-- Exercise brief --
Whenever a line contains the string "privacidad", copy it out of the entries.

---------- Listed records ----------

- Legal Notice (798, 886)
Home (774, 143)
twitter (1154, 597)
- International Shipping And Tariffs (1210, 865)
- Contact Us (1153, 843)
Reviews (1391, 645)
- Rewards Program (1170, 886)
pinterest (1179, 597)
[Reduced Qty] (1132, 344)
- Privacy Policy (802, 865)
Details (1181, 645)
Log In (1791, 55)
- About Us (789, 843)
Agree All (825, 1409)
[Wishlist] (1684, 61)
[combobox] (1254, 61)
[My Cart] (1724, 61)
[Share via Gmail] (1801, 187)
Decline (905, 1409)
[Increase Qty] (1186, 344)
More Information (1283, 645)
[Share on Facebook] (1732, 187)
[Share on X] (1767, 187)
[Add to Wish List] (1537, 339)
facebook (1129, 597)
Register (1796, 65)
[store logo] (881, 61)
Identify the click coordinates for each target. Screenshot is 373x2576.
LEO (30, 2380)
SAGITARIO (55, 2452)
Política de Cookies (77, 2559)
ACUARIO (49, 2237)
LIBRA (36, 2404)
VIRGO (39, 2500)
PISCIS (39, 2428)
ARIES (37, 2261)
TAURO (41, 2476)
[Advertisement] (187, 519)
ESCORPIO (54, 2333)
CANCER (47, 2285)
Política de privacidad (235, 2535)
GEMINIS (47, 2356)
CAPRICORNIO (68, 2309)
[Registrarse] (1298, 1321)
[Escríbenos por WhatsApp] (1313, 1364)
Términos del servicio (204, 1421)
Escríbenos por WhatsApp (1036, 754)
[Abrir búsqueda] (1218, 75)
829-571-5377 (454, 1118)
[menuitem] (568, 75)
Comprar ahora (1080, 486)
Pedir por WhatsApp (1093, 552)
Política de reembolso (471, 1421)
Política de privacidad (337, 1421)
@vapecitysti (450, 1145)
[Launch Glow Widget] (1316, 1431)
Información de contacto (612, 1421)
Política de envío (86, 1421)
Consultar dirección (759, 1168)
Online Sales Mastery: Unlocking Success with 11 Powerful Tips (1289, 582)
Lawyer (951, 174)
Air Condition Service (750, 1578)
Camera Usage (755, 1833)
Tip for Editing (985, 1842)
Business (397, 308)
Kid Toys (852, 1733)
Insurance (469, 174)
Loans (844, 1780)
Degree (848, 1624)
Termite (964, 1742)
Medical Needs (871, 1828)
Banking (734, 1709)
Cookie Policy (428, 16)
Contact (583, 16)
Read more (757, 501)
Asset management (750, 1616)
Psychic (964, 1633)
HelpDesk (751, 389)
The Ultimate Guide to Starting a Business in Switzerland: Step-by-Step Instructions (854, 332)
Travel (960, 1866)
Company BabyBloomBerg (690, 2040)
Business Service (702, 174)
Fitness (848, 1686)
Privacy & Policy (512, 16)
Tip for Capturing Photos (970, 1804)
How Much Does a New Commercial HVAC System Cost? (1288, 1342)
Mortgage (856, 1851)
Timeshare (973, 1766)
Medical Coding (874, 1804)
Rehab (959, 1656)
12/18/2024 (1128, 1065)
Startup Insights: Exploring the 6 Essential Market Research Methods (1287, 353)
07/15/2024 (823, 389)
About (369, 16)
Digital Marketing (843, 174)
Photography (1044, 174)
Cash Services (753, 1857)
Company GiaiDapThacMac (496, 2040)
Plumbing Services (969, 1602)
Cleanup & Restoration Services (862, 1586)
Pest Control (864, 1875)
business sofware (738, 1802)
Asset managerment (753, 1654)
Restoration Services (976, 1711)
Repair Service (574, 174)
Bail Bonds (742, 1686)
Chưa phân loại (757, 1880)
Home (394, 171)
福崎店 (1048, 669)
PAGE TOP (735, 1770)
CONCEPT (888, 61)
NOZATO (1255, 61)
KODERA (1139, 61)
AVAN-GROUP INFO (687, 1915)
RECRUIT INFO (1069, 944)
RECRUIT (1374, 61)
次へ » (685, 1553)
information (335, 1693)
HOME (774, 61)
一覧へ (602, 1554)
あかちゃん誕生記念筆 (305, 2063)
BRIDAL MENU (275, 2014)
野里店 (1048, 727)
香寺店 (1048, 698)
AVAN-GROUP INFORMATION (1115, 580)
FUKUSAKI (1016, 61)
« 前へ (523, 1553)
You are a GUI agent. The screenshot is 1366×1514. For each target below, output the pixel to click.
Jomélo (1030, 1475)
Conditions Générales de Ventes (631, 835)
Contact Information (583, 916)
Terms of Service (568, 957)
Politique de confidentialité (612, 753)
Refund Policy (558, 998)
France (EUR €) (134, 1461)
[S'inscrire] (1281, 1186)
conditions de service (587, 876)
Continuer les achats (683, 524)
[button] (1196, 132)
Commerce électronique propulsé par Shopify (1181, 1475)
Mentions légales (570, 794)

----------

-- Solution for this task --
Política de privacidad (235, 2535)
Política de privacidad (337, 1421)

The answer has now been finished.